Learning curve: It's not only OK, it's great to say 'I think'

十月 25, 2002

Tutors must inculcate in students a confidence that lets them express their views, writes Chris Hopkins

First-year English students often ask this apparently stylistic question: "Is it OKif I say 'I think' in my essay?" I usually say something such as: "Yes - if every sentence doesn't begin that way and it is something that you can claim is a personal view rather than just a way of expressing guesswork."

The question is a classic one. It suggests anxiety about what is expected and typifies how difficult it is for students to express first reactions, assumptions, views, preferences, beliefs, even relevant personal experience. But these are things that make an academic subject your own rather than something to be learnt to pass a course.

It is perfectly rational for students to want to know what kind of response tutors expect to seminar or essay questions. Most students will worry about whether they should give a personal, emotional or technical response, a summary of a text or lecture, or a combination of these. The right answers will probably combine a range of possibilities, and a personal view of a question does not have to lack technical or historical knowledge nor ignore the ideas presented in lectures or in a text. A really satisfactory answer to the question "Is it OK to say 'I think'?" requires an explanation of the practice and theory of modern literary criticism: what is it we are doing, why and how?

But to make use of that explanation, a student would need to have the level of confidence that their tutors have acquired in subject knowledge, evidence and argument. They would need to know how they could join a conversation when uncertain of the topic, the context, the company and even whose party it is. Maybe it is a matter of gradually gaining experience of how the discipline is conducted.
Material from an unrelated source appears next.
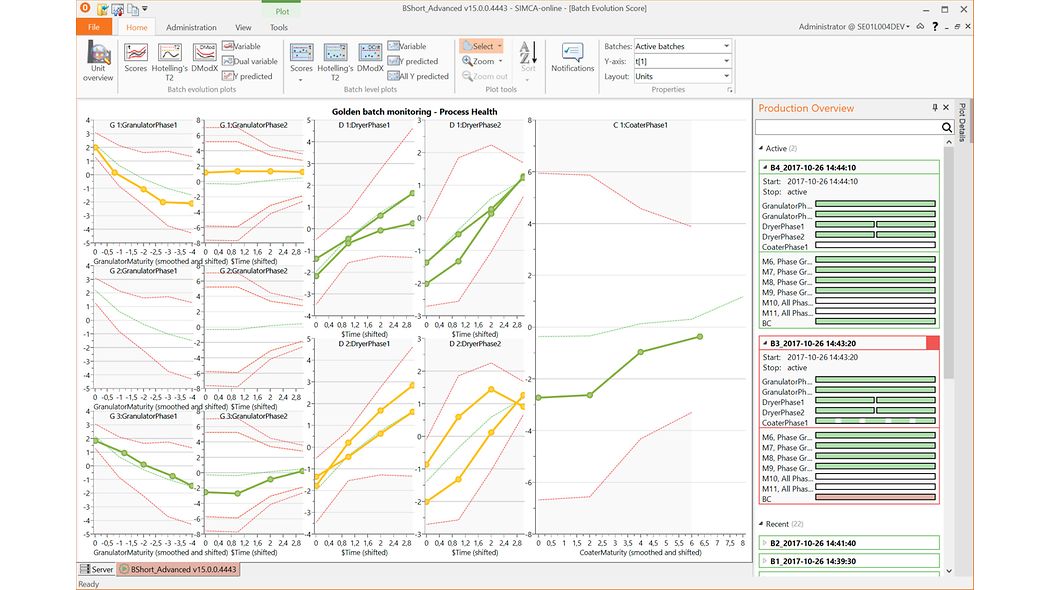Open the File menu

click(x=93, y=28)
But I fear that students in general feel increasingly less able to say or write "I think". It is not that they are not thinking, but that a personal claim to a view is too nerve-racking, the weight of the knowledge and authority of others too alarming, the fear of looking a fool too embarrassing. And, anyway, a student might think, the tutor will give the right answer to her or his question if not interrupted by distractingly less-right student answers. This makes it difficult for students to acquire the confidence and active approach to the making, discussing and evaluating of different meanings that is central to English studies and to many other disciplines based on interpretation. Passive learning, invoked by anxiety about the adequacy of one's own views, can undermine the kind of personally engaged, informed, flexible, responsive learning that higher education exists to teach.

We need to develop an ethos that allows students to say and write "I think". There is a lot tutors can do to develop this confidence. We must convey a sense that we, the tutors, are not the possessors of a static body of knowledge that we can pass on, but participants in a many-sided conversation between existing and new understandings. Students must be able to feel they have enough knowledge, confidence and understanding to contribute their perceptions, each potentially distinctive.
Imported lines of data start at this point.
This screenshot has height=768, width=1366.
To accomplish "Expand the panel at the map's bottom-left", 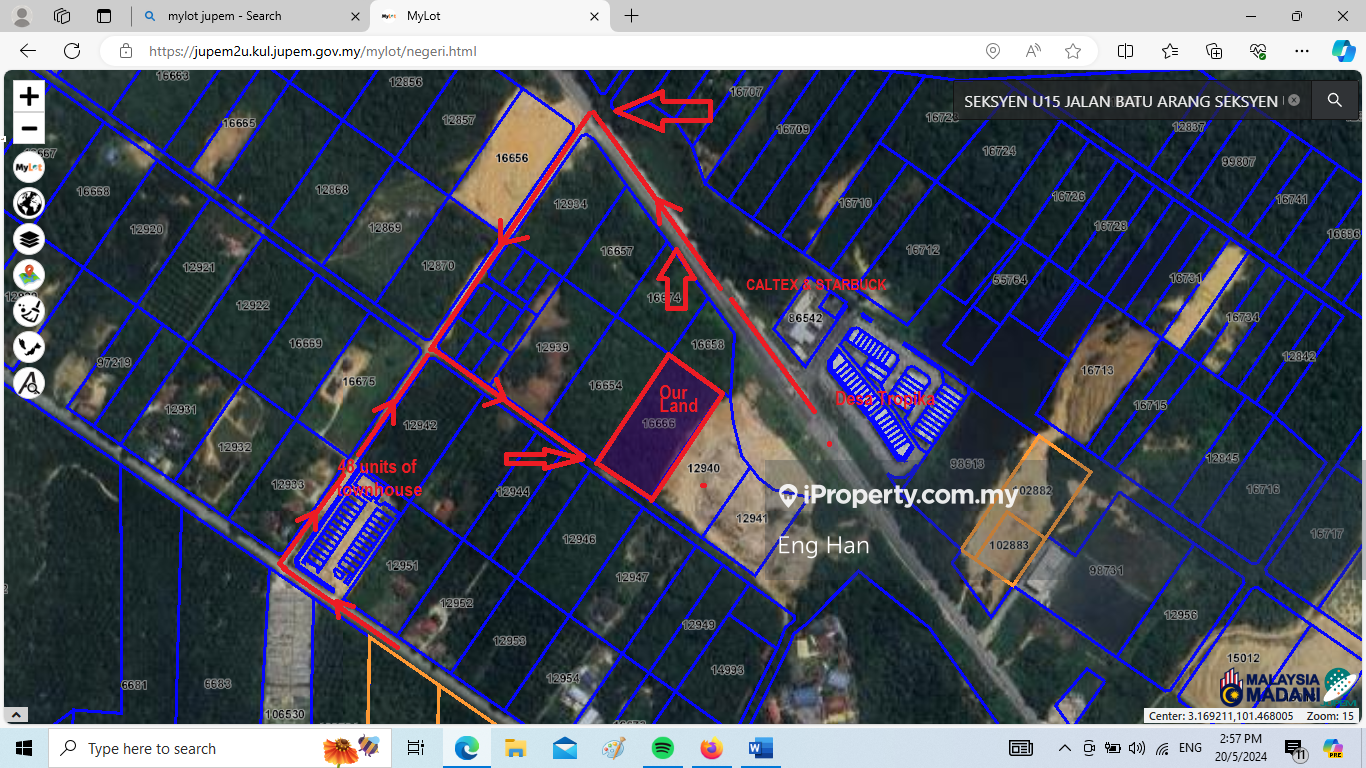I will click(x=16, y=714).
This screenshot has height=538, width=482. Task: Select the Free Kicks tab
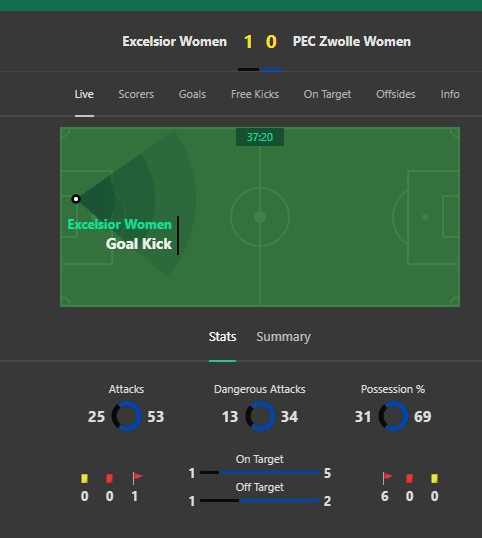[x=255, y=94]
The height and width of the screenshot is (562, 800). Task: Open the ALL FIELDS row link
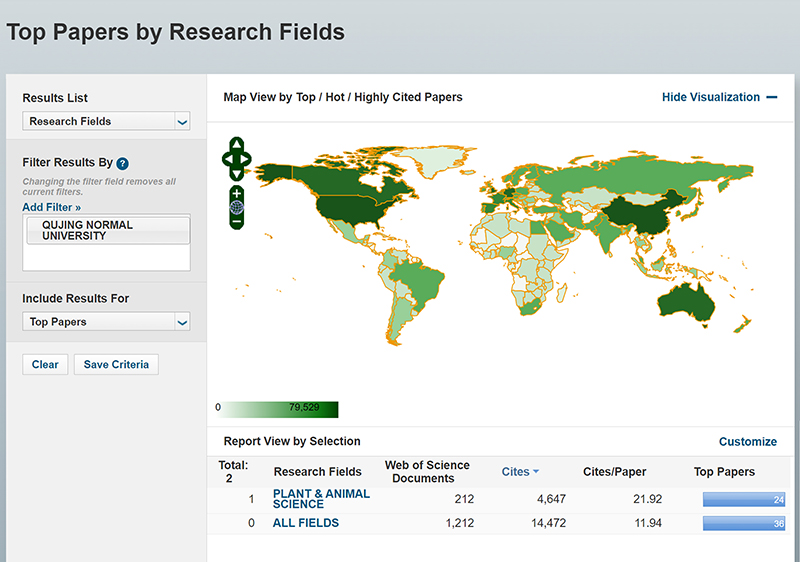point(305,523)
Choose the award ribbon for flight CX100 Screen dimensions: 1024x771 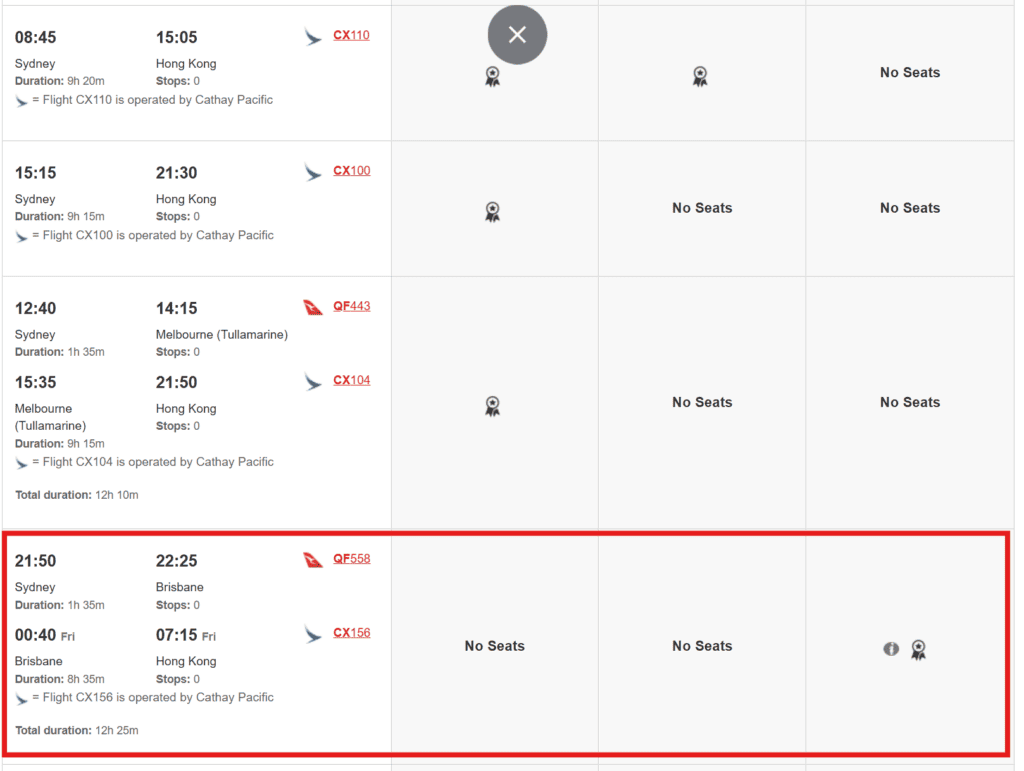492,211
In our third-year module on 20th-century fiction, my colleagues and I have developed ways of teaching and learning that try to open everything to dispute. We give a series of accounts of the novel in the past 100 years, but we tell students that these are our versions. They, too, have the evidence to construct the story in the ways that they think best explain the experiments/continuities/conservatisms/revolutions/ evolutions/whatevers of the modern novel. Some of this evidence is in "authorities", such as secondary sources, although we try to undermine their authoritativeness by pointing out that these, too, are points of view. Other kinds of evidence come from students themselves and their experience of reading these texts. Is Women in Love modernist in the same way as Mrs Dalloway ? That depends how you read it or how you reconstruct your reading experience.

If we can let our students see that there is no right answer and that they have the means to make their meanings as English students, just as we have the means to make meanings as English tutors, there is hope that the process will mean something and will allow thinking outside of what "I think" to be OK.

Chris Hopkins is principal lecturer and teaching fellow in English studies at Sheffield Hallam University.